Given task:
Copy out all the records below line for line, changing nothing.

Records shown:
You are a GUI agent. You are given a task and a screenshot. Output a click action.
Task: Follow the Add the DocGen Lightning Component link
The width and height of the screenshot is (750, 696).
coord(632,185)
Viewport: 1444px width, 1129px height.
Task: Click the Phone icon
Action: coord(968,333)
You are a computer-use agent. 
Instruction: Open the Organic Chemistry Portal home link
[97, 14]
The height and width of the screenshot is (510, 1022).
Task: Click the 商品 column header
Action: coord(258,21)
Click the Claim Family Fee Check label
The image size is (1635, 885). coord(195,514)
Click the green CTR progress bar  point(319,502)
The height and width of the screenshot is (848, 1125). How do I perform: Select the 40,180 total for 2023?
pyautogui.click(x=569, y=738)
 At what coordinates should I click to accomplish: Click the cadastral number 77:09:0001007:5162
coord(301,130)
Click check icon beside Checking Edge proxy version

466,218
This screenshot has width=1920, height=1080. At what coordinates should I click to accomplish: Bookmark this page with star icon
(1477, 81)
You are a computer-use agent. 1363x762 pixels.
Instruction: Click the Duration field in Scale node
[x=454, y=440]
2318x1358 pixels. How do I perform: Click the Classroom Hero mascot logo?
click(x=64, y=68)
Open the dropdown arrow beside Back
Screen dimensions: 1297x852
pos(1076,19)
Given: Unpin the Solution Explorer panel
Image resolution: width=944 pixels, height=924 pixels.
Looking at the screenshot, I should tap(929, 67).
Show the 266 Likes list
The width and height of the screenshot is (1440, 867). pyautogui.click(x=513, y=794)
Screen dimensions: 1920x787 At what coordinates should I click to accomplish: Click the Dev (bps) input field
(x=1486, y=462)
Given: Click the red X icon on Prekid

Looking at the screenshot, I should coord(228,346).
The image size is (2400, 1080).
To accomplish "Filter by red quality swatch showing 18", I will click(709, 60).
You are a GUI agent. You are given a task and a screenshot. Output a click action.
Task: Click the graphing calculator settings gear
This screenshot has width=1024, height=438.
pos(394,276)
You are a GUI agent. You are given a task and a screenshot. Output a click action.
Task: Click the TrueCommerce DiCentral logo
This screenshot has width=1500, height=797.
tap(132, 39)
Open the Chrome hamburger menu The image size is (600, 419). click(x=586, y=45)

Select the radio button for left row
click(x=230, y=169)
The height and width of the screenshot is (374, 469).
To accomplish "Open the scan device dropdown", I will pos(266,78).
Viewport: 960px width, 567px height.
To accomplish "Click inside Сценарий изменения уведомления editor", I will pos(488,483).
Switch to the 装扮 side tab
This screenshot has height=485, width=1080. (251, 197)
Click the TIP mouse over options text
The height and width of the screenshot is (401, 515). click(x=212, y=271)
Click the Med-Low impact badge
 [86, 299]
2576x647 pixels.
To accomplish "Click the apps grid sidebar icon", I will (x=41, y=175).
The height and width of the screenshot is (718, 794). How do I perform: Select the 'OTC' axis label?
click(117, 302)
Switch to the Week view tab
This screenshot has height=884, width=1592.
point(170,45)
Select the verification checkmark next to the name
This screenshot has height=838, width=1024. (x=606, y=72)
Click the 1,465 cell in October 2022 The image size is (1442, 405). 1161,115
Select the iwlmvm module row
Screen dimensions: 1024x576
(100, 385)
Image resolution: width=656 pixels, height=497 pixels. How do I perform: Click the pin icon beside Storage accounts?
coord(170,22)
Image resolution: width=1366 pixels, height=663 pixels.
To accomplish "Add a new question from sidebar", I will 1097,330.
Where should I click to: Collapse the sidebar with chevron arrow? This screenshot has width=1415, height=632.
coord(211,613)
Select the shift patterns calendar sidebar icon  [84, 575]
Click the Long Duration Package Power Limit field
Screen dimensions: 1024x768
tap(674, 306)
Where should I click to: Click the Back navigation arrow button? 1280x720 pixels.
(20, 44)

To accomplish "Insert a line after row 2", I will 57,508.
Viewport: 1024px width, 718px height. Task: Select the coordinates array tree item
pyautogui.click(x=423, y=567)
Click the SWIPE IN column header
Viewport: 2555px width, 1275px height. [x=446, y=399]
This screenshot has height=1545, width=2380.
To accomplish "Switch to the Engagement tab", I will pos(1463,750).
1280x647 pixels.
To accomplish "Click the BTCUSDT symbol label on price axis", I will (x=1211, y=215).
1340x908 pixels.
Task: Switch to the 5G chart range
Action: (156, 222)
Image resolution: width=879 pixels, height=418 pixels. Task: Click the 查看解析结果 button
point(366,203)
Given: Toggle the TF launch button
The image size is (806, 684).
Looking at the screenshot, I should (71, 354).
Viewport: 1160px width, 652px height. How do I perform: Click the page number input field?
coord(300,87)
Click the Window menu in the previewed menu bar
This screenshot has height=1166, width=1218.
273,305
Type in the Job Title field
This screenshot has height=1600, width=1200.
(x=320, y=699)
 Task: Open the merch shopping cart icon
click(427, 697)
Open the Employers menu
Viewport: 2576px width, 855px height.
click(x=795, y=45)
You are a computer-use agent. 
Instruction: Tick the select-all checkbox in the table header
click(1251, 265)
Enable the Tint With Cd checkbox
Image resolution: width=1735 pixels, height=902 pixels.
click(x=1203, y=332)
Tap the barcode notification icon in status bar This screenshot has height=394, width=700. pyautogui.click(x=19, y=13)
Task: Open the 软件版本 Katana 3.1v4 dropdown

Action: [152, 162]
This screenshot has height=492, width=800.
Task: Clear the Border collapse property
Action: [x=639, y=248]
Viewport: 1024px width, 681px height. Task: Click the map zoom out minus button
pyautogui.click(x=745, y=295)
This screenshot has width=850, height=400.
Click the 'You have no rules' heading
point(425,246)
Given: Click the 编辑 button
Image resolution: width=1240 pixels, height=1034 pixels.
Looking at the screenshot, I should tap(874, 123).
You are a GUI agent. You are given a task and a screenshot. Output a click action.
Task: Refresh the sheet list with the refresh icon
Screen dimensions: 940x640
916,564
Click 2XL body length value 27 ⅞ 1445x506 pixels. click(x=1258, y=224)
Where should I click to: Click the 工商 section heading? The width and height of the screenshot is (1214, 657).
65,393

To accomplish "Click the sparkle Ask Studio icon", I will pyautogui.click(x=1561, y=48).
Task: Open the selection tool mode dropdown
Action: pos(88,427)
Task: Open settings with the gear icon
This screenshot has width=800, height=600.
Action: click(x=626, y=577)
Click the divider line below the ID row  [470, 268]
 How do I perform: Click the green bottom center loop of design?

Answer to the exercise:
You are a GUI agent. You are given a task and a screenshot. Output a click action.
Task: Follow the Add the DocGen Lightning Component link
The width and height of the screenshot is (750, 696).
coord(632,185)
Viewport: 1444px width, 1129px height.
Task: Click the Phone icon
Action: coord(968,333)
You are a computer-use agent. 
Instruction: Open the Organic Chemistry Portal home link
[97, 14]
The height and width of the screenshot is (510, 1022).
Task: Click the 商品 column header
Action: coord(258,21)
Click the Claim Family Fee Check label
The image size is (1635, 885). coord(195,514)
Click the green CTR progress bar  point(319,502)
The height and width of the screenshot is (848, 1125). How do I perform: Select the 40,180 total for 2023?
pyautogui.click(x=569, y=738)
 At what coordinates should I click to accomplish: Click the cadastral number 77:09:0001007:5162
coord(301,130)
Click check icon beside Checking Edge proxy version

466,218
This screenshot has width=1920, height=1080. At what coordinates should I click to accomplish: Bookmark this page with star icon
(1477, 81)
You are a computer-use agent. 1363x762 pixels.
Instruction: Click the Duration field in Scale node
[x=454, y=440]
2318x1358 pixels. How do I perform: Click the Classroom Hero mascot logo?
click(x=64, y=68)
Open the dropdown arrow beside Back
Screen dimensions: 1297x852
pos(1076,19)
Given: Unpin the Solution Explorer panel
Image resolution: width=944 pixels, height=924 pixels.
Looking at the screenshot, I should tap(929, 67).
Show the 266 Likes list
The width and height of the screenshot is (1440, 867). pyautogui.click(x=513, y=794)
Screen dimensions: 1920x787 At what coordinates should I click to accomplish: Click the Dev (bps) input field
(x=1486, y=462)
Given: Click the red X icon on Prekid

Looking at the screenshot, I should coord(228,346).
The image size is (2400, 1080).
To accomplish "Filter by red quality swatch showing 18", I will click(709, 60).
You are a GUI agent. You are given a task and a screenshot. Output a click action.
Task: Click the graphing calculator settings gear
This screenshot has width=1024, height=438.
pos(394,276)
You are a GUI agent. You are given a task and a screenshot. Output a click action.
Task: Click the TrueCommerce DiCentral logo
This screenshot has width=1500, height=797.
tap(132, 39)
Open the Chrome hamburger menu The image size is (600, 419). click(x=586, y=45)

Select the radio button for left row
click(x=230, y=169)
The height and width of the screenshot is (374, 469).
To accomplish "Open the scan device dropdown", I will pos(266,78).
Viewport: 960px width, 567px height.
To accomplish "Click inside Сценарий изменения уведомления editor", I will pos(488,483).
Switch to the 装扮 side tab
This screenshot has height=485, width=1080. (251, 197)
Click the TIP mouse over options text
The height and width of the screenshot is (401, 515). click(x=212, y=271)
Click the Med-Low impact badge
 [86, 299]
2576x647 pixels.
To accomplish "Click the apps grid sidebar icon", I will (x=41, y=175).
The height and width of the screenshot is (718, 794). How do I perform: Select the 'OTC' axis label?
click(117, 302)
Switch to the Week view tab
This screenshot has height=884, width=1592.
point(170,45)
Select the verification checkmark next to the name
This screenshot has height=838, width=1024. (x=606, y=72)
Click the 1,465 cell in October 2022 The image size is (1442, 405). 1161,115
Select the iwlmvm module row
Screen dimensions: 1024x576
(100, 385)
Image resolution: width=656 pixels, height=497 pixels. How do I perform: Click the pin icon beside Storage accounts?
coord(170,22)
Image resolution: width=1366 pixels, height=663 pixels.
To accomplish "Add a new question from sidebar", I will 1097,330.
Where should I click to: Collapse the sidebar with chevron arrow? This screenshot has width=1415, height=632.
coord(211,613)
Select the shift patterns calendar sidebar icon  [84, 575]
Click the Long Duration Package Power Limit field
Screen dimensions: 1024x768
tap(674, 306)
Where should I click to: Click the Back navigation arrow button? 1280x720 pixels.
(20, 44)

To accomplish "Insert a line after row 2", I will 57,508.
Viewport: 1024px width, 718px height. Task: Select the coordinates array tree item
pyautogui.click(x=423, y=567)
Click the SWIPE IN column header
Viewport: 2555px width, 1275px height. [x=446, y=399]
This screenshot has height=1545, width=2380.
To accomplish "Switch to the Engagement tab", I will pos(1463,750).
1280x647 pixels.
To accomplish "Click the BTCUSDT symbol label on price axis", I will (x=1211, y=215).
1340x908 pixels.
Task: Switch to the 5G chart range
Action: (156, 222)
Image resolution: width=879 pixels, height=418 pixels. Task: Click the 查看解析结果 button
point(366,203)
Given: Toggle the TF launch button
The image size is (806, 684).
Looking at the screenshot, I should (71, 354).
Viewport: 1160px width, 652px height. How do I perform: Click the page number input field?
coord(300,87)
Click the Window menu in the previewed menu bar
This screenshot has height=1166, width=1218.
273,305
Type in the Job Title field
This screenshot has height=1600, width=1200.
(x=320, y=699)
 Task: Open the merch shopping cart icon
click(427, 697)
Open the Employers menu
Viewport: 2576px width, 855px height.
click(x=795, y=45)
You are a computer-use agent. 
Instruction: Tick the select-all checkbox in the table header
click(1251, 265)
Enable the Tint With Cd checkbox
Image resolution: width=1735 pixels, height=902 pixels.
click(x=1203, y=332)
Tap the barcode notification icon in status bar This screenshot has height=394, width=700. pyautogui.click(x=19, y=13)
Task: Open the 软件版本 Katana 3.1v4 dropdown

Action: [152, 162]
This screenshot has height=492, width=800.
Task: Clear the Border collapse property
Action: [x=639, y=248]
Viewport: 1024px width, 681px height. Task: Click the map zoom out minus button
pyautogui.click(x=745, y=295)
This screenshot has width=850, height=400.
Click the 'You have no rules' heading
point(425,246)
Given: Click the 编辑 button
Image resolution: width=1240 pixels, height=1034 pixels.
Looking at the screenshot, I should tap(874, 123).
You are a GUI agent. You are given a task and a screenshot. Output a click action.
Task: Refresh the sheet list with the refresh icon
Screen dimensions: 940x640
916,564
Click 2XL body length value 27 ⅞ 1445x506 pixels. click(x=1258, y=224)
Where should I click to: Click the 工商 section heading? The width and height of the screenshot is (1214, 657).
65,393

To accomplish "Click the sparkle Ask Studio icon", I will pyautogui.click(x=1561, y=48).
Task: Open the selection tool mode dropdown
Action: pos(88,427)
Task: Open settings with the gear icon
This screenshot has width=800, height=600.
Action: click(x=626, y=577)
Click the divider line below the ID row  [470, 268]
 How do I perform: Click the green bottom center loop of design?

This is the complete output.